TEXT EXCERPT:
- Opening Delimiter -
Rampa Drag Club
- Interactive map of Rampa Drag Club
- Address: 40 Scout Albano Ave Quezon City, Metro Manila Philippines
- Coordinates: 14°38′18″N 121°02′20″E﻿ / ﻿14.638457039629493°N 121.03878843659723°E
- Type: Nightclub

Construction
- Opened: 10 February 2024

= Rampa Drag Club =

LGBT nightclub in Quezon City, Metro Manila, Philippines

Rampa Drag Club, or simply known as Rampa (stylized in all uppercase), is an LGBT-friendly nightclub venue located in Quezon City, Metro Manila.

== History ==
RS Francisco, Ice Seguerra, and Liza Diño collaborated to create a new business venture, a nightclub venue dedicated to the entertainment of drag. Later on, they partnered up with Cecille Bravo and Loui Cabel to gain knowledge in the nightclub industry. They have also invited drag performers Precious Paula Nicole, Viñas DeLuxe, and Brigiding, to be on the board of directors.

A press conference was held at the Karma Lounge on 6 January 2024, where the owners showcased their business venture, Rampa Drag Club. Seguerra explained the nightclub is for drag performers "to grow and strive and they're also being respected as [...] artists." Precious Paula Nicole showed her excitement "from being a performer in drag clubs, then as a contestant on a reality show, I can't believe that now I will be a co-owner of my own drag club and nurture our baby drag queens."
- Closing Delimiter -
TASK TO CARRY OUT: Carry on the article about Rampa Drag Club from the point where it ends. The records that come next are a separate body of material from the text on Rampa Drag Club.

[Dataset items]
- Opening Delimiter -
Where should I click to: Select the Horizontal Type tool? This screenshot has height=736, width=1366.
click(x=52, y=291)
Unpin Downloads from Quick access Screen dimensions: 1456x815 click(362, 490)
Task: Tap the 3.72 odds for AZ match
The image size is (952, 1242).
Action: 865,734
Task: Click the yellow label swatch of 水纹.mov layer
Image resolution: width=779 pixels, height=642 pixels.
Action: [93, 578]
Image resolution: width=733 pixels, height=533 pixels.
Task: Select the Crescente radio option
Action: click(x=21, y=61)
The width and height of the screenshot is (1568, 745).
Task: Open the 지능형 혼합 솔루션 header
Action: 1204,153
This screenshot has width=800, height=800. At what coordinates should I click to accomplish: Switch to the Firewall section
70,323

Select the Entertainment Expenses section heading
- Closing Delimiter -
RESULT:
The nightclub venue was later established in Quezon City, with a soft-opening on 17 January 2024; the building spans about 800 square meters. The next day, drag performer Manila Luzon had various viewing parties set up at the nightclub hosted by previous contestants of a pageantry series. The grand opening was on 10 February 2024, with Vice Ganda visiting to see the ribbon-cutting ceremony and performances.

== Shows and offerings ==
Paulo Castro and Darryl Reciña led a weekly event for the nightclub being named "Watermelon" or "Pakuwan" where it feels "fresh" and "politically charged". The first event opened on 3 May 2024, co-hosted by Salmo Nella and Sexy Wanda Mina, with J Quinn announced as a special guest.

== Notable performers ==
Janina San Miguel, a former beauty queen, was invited to the drag nightclub and recreated her viral question and answer portion from the 2008 Binibining Pilipinas in January 2024. A viewing party and performance occurred in March 2024 with the line-up being Nymphia Wind, Crystal Methyd, and Marina Summers; it was later announced that Anetra is included the performance. Two months later, the nightclub launched "Watermelon" where girl group Bini made an appearance and performed their song, "Salamin, Salamin".